- [Task instructions] Each record is to be printed again exactly, though not its pictures.

%%

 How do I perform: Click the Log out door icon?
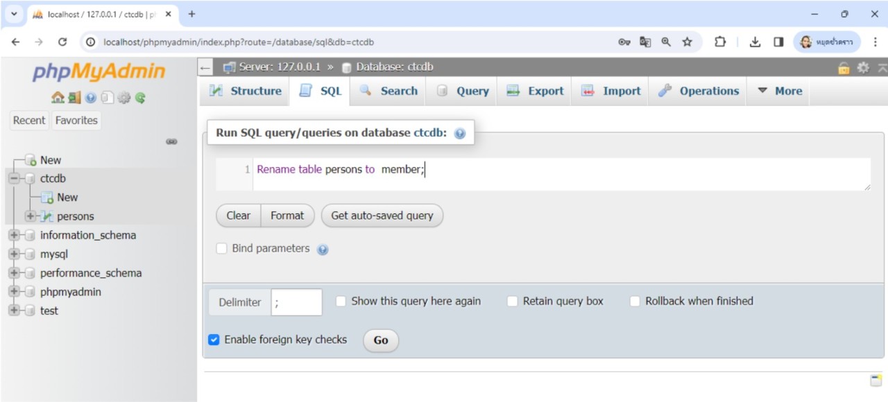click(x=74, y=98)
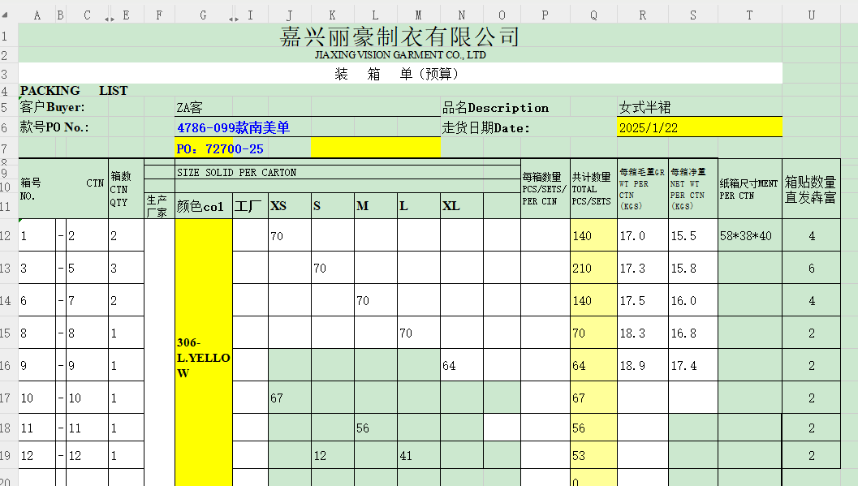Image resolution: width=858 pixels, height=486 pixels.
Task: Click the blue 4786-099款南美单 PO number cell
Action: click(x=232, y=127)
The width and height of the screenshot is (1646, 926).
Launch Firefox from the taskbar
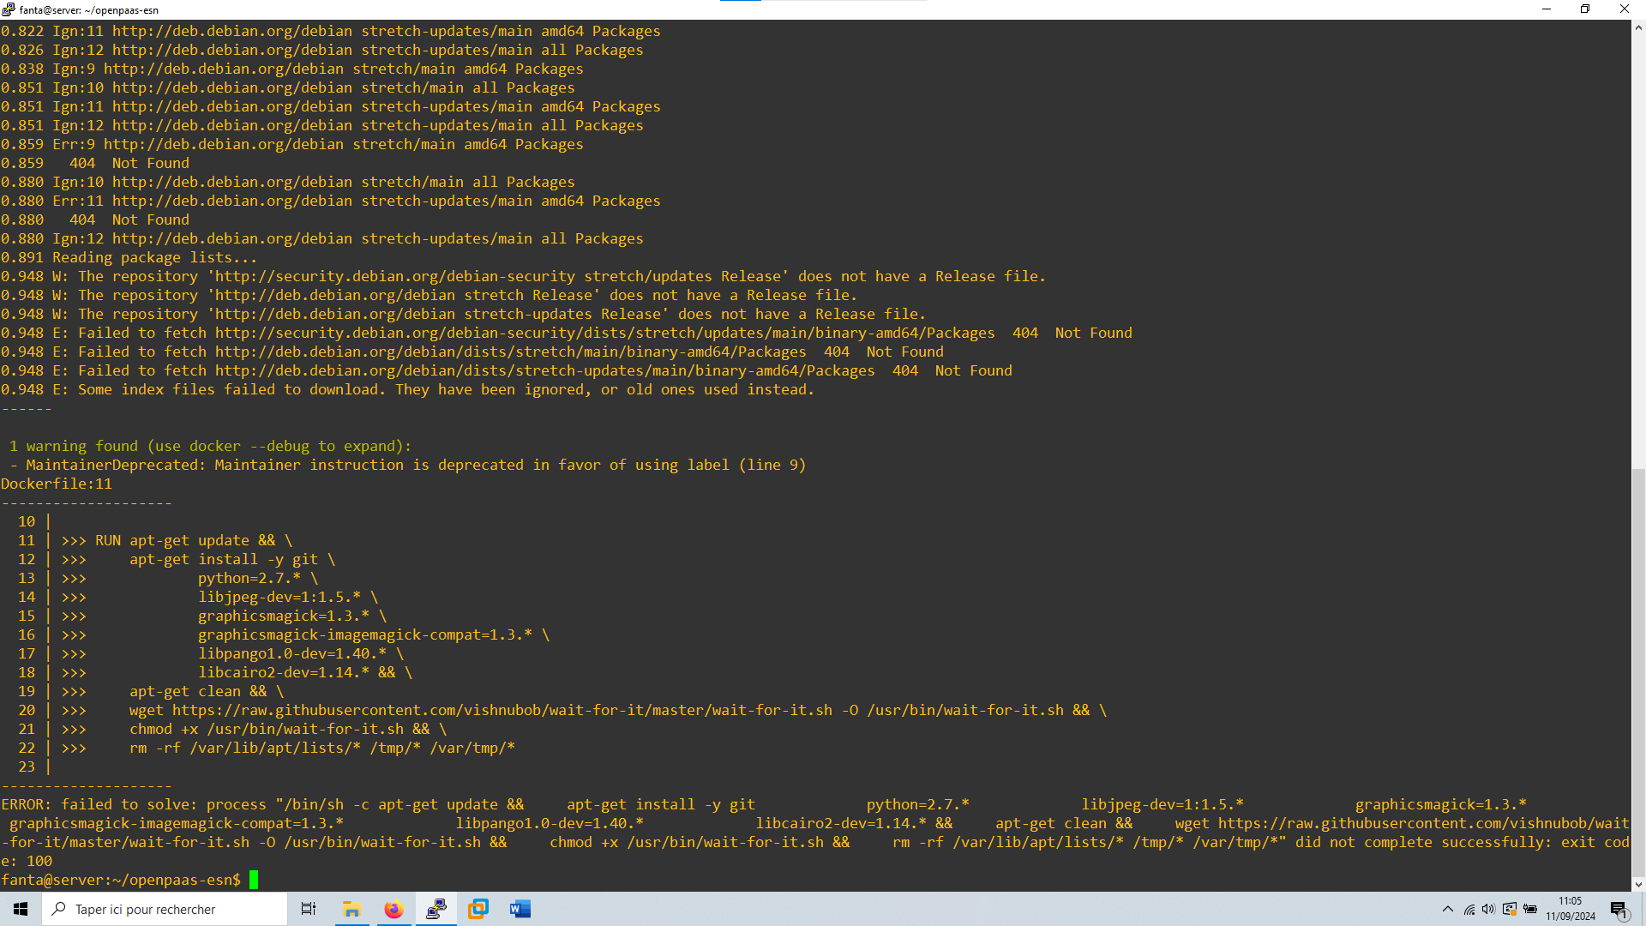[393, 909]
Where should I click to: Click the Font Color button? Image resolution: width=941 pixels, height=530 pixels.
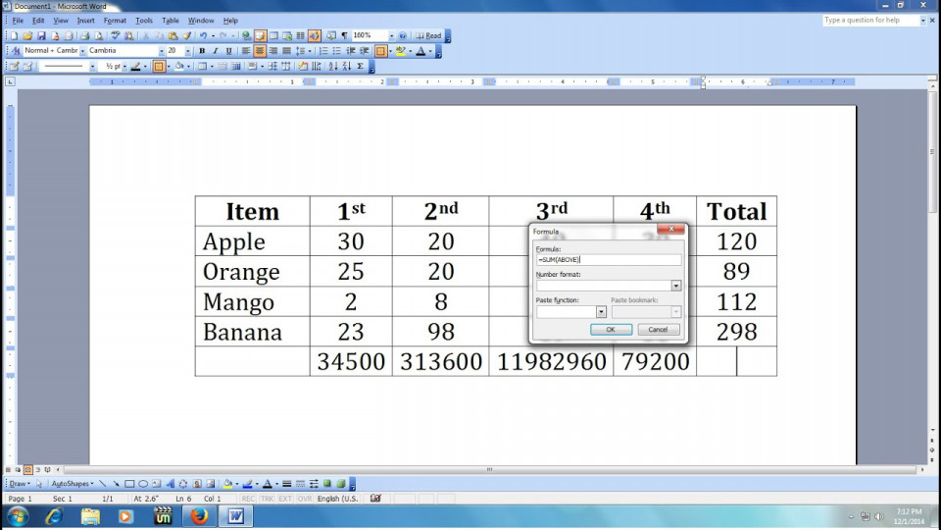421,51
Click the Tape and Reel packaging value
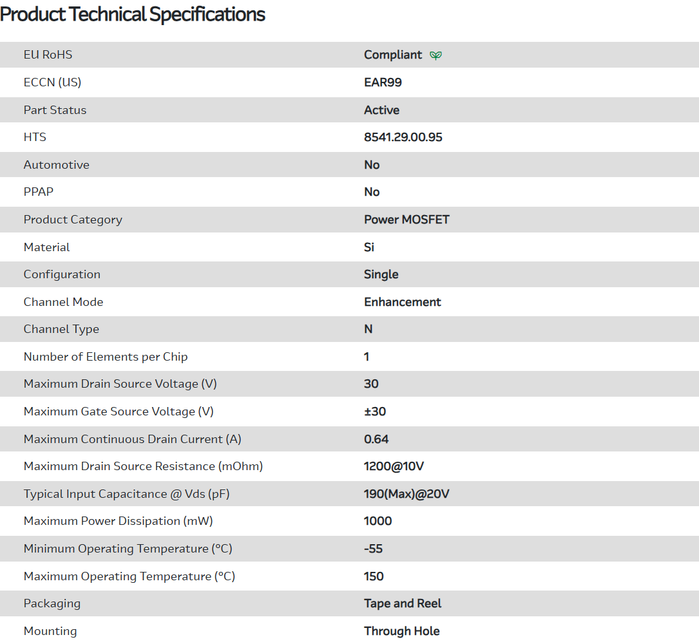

%%

- [Problem solution]
 How do I perform: Click the Log out door icon?
click(x=74, y=98)
Image resolution: width=858 pixels, height=486 pixels.
Task: Click the blue 4786-099款南美单 PO number cell
Action: click(x=232, y=127)
The width and height of the screenshot is (1646, 926).
Launch Firefox from the taskbar
[393, 909]
Where should I click to: Click the Font Color button? Image resolution: width=941 pixels, height=530 pixels.
421,51
Click the Tape and Reel packaging value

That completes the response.